[Saved entries]

□ □ □

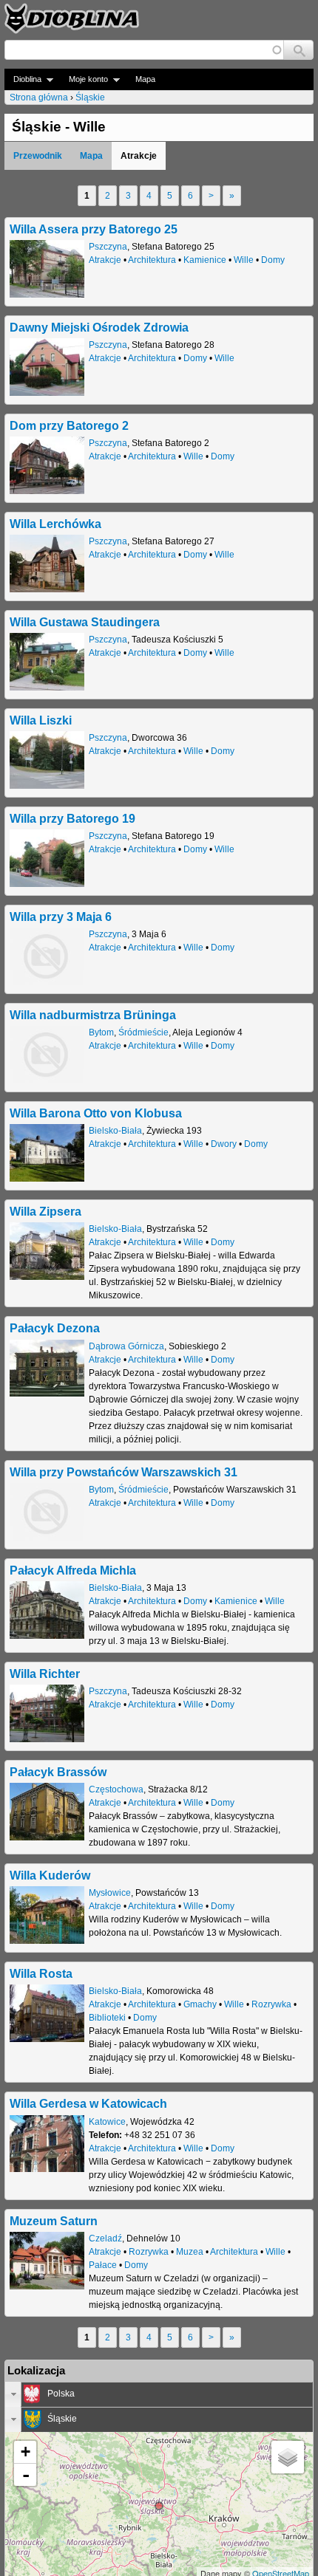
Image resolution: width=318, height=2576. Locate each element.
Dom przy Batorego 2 (69, 425)
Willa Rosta (41, 1973)
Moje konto (84, 79)
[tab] (159, 2394)
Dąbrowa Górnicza (126, 1346)
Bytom (101, 1032)
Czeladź (105, 2238)
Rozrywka (271, 2004)
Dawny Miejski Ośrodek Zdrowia (99, 327)
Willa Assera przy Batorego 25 (93, 229)
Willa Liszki (41, 720)
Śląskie (90, 97)
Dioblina (22, 79)
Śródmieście (143, 1032)
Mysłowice (110, 1893)
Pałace (103, 2265)
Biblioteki (107, 2017)
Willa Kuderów (50, 1875)
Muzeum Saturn (54, 2220)
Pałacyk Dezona (55, 1328)
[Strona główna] (71, 18)
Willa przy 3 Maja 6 (61, 916)
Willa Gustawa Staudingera (85, 621)
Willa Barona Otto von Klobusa (96, 1113)
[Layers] (287, 2457)
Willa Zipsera (45, 1211)
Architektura (152, 260)
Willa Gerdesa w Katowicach (88, 2103)
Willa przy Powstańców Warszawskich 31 (123, 1472)
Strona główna (39, 97)
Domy (273, 260)
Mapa (145, 79)
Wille (244, 260)
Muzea (189, 2252)
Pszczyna (108, 247)
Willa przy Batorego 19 (72, 818)
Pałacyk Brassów (58, 1771)
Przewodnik (37, 156)
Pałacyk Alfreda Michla (73, 1570)
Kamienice (204, 260)
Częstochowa (116, 1789)
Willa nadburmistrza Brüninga (93, 1014)
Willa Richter (45, 1673)
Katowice (107, 2122)
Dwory (224, 1144)
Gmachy (200, 2004)
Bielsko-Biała (115, 1131)
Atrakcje (105, 260)
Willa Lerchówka (55, 523)
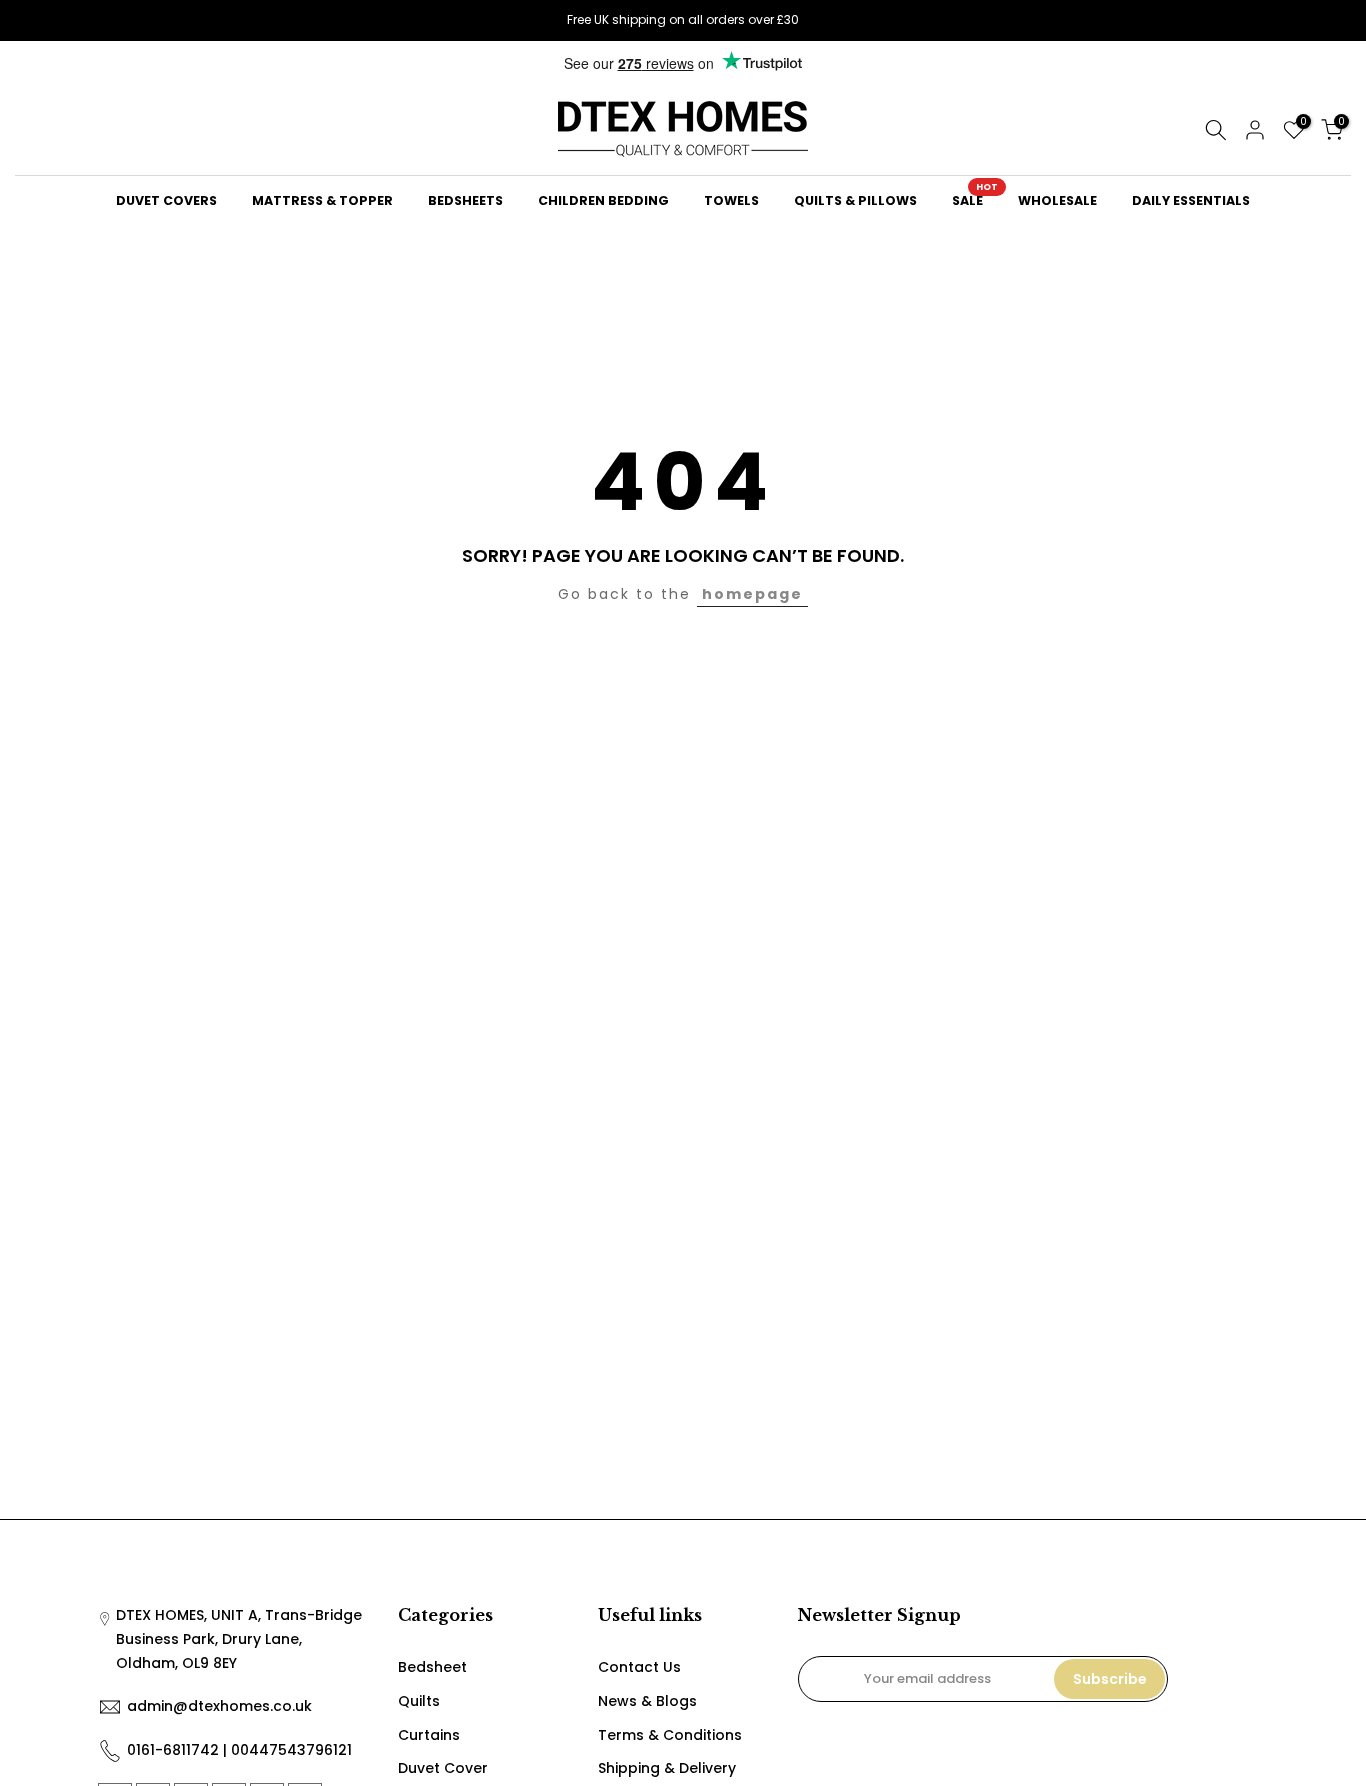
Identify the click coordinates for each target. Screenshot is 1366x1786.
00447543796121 (291, 1750)
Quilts (419, 1701)
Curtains (429, 1735)
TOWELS (731, 200)
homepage (752, 594)
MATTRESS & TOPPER (322, 200)
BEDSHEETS (465, 200)
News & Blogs (647, 1701)
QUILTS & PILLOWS (855, 200)
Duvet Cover (443, 1768)
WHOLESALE (1057, 200)
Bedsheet (432, 1667)
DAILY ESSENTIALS (1191, 200)
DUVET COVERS (166, 200)
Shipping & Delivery (667, 1768)
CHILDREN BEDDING (603, 200)
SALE (975, 199)
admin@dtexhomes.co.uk (219, 1706)
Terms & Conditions (670, 1735)
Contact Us (639, 1667)
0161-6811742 (173, 1750)
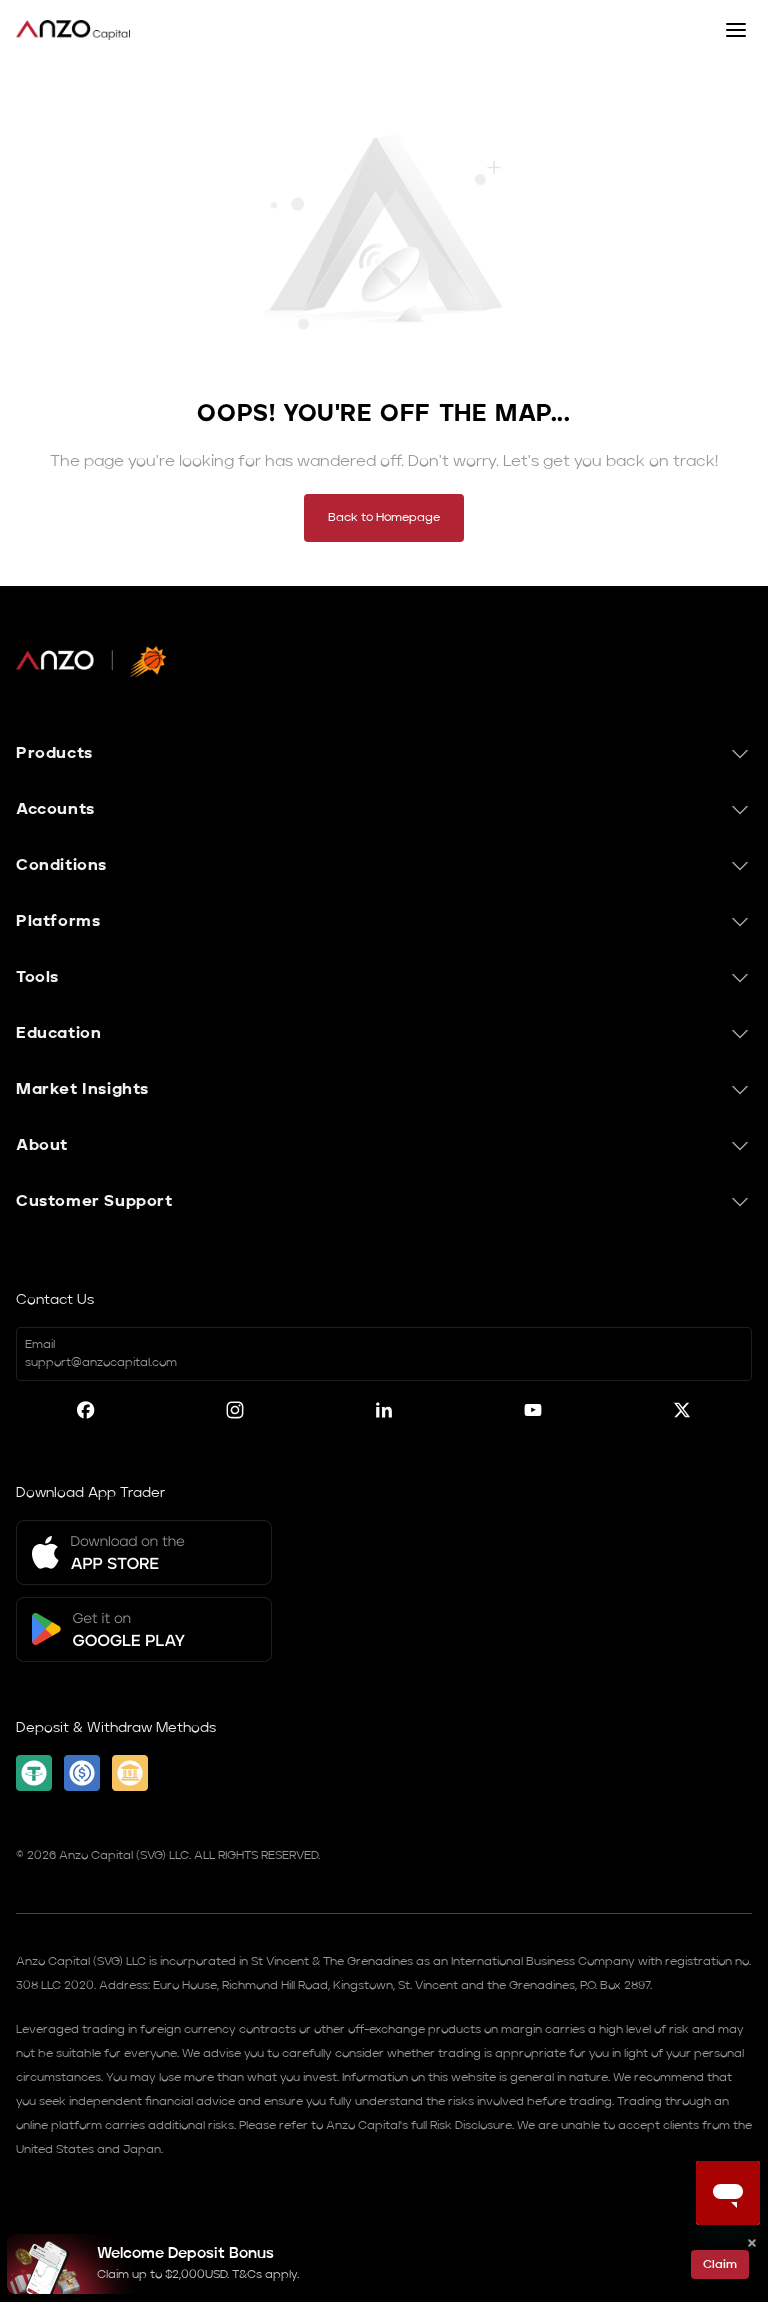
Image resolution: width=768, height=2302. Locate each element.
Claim (720, 2265)
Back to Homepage (384, 518)
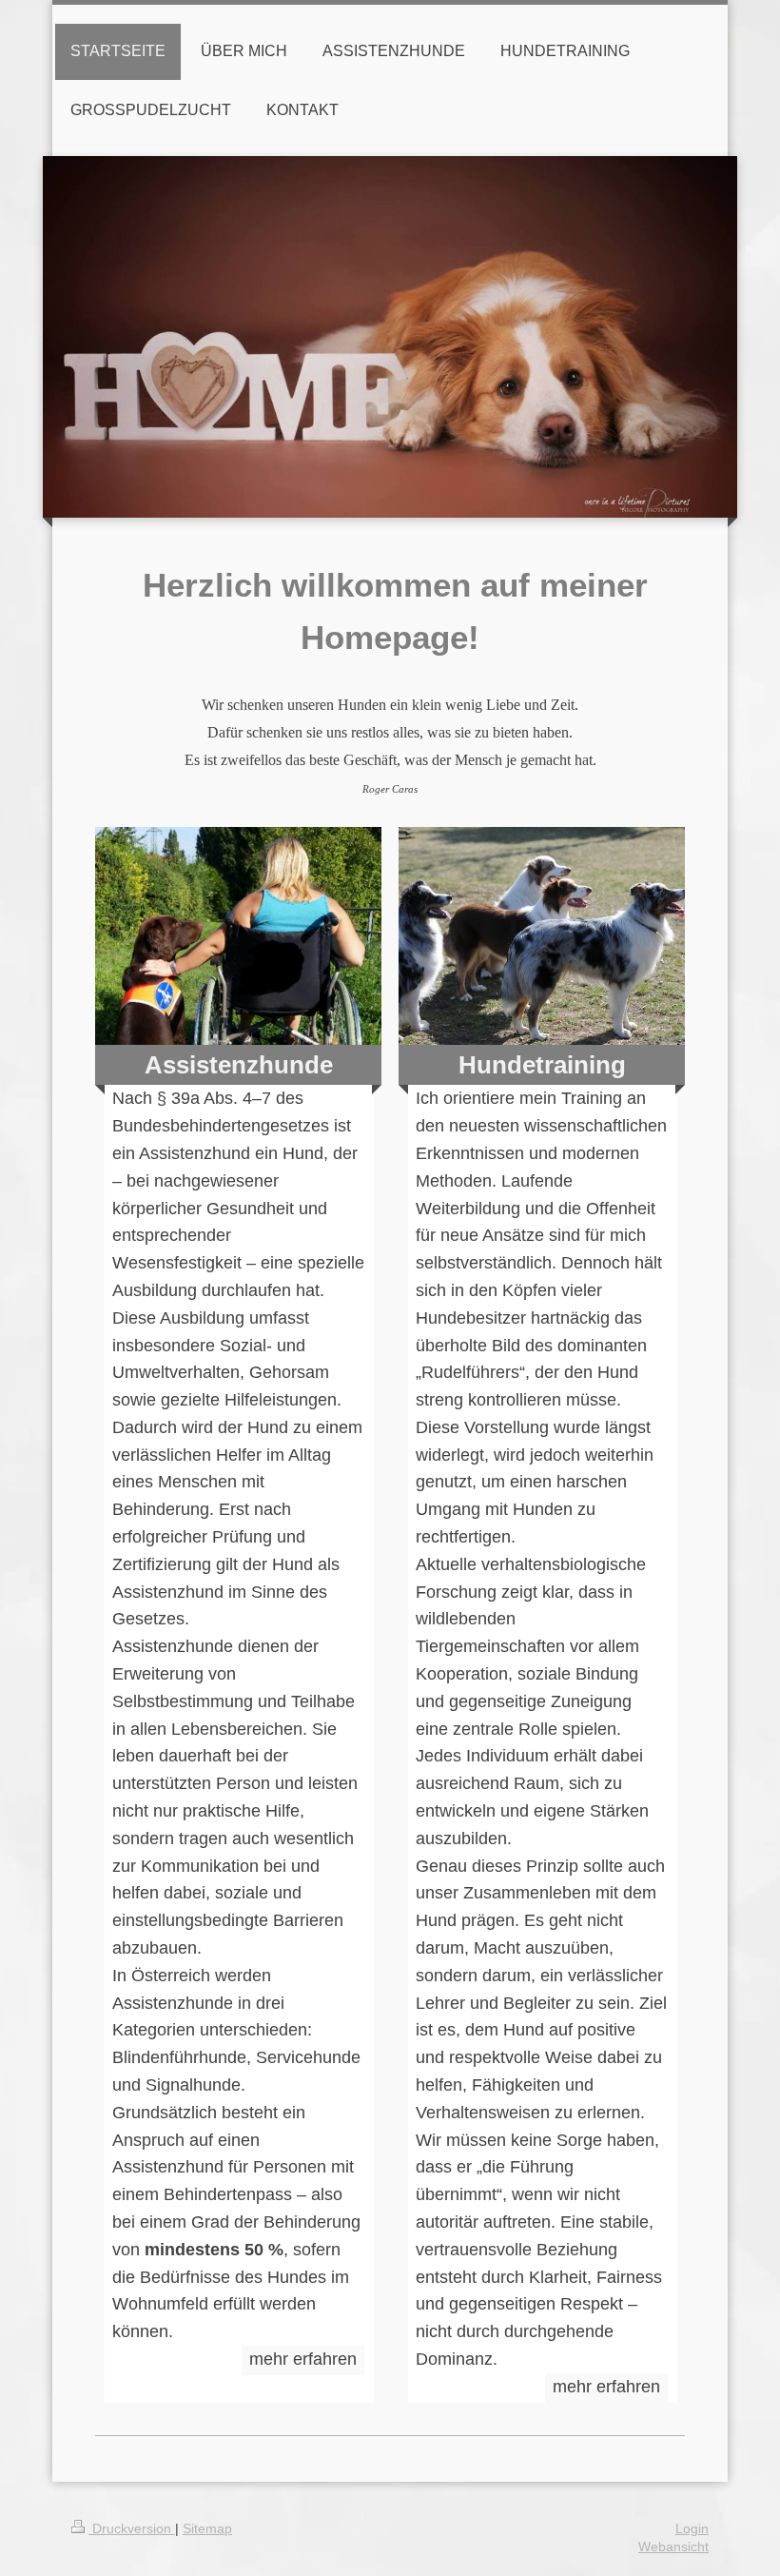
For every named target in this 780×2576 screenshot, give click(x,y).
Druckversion (131, 2528)
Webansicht (673, 2546)
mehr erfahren (303, 2359)
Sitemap (207, 2528)
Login (692, 2528)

□ □ □

● **WHAT IS REQUIRED**
When the word "Batorego" shows up in a line of the entries, pull that line out.

● **PROBLEM SOLUTION**
Dom przy Batorego 2 (69, 425)
Willa Assera przy Batorego 25 (93, 229)
Willa przy Batorego 19 (72, 818)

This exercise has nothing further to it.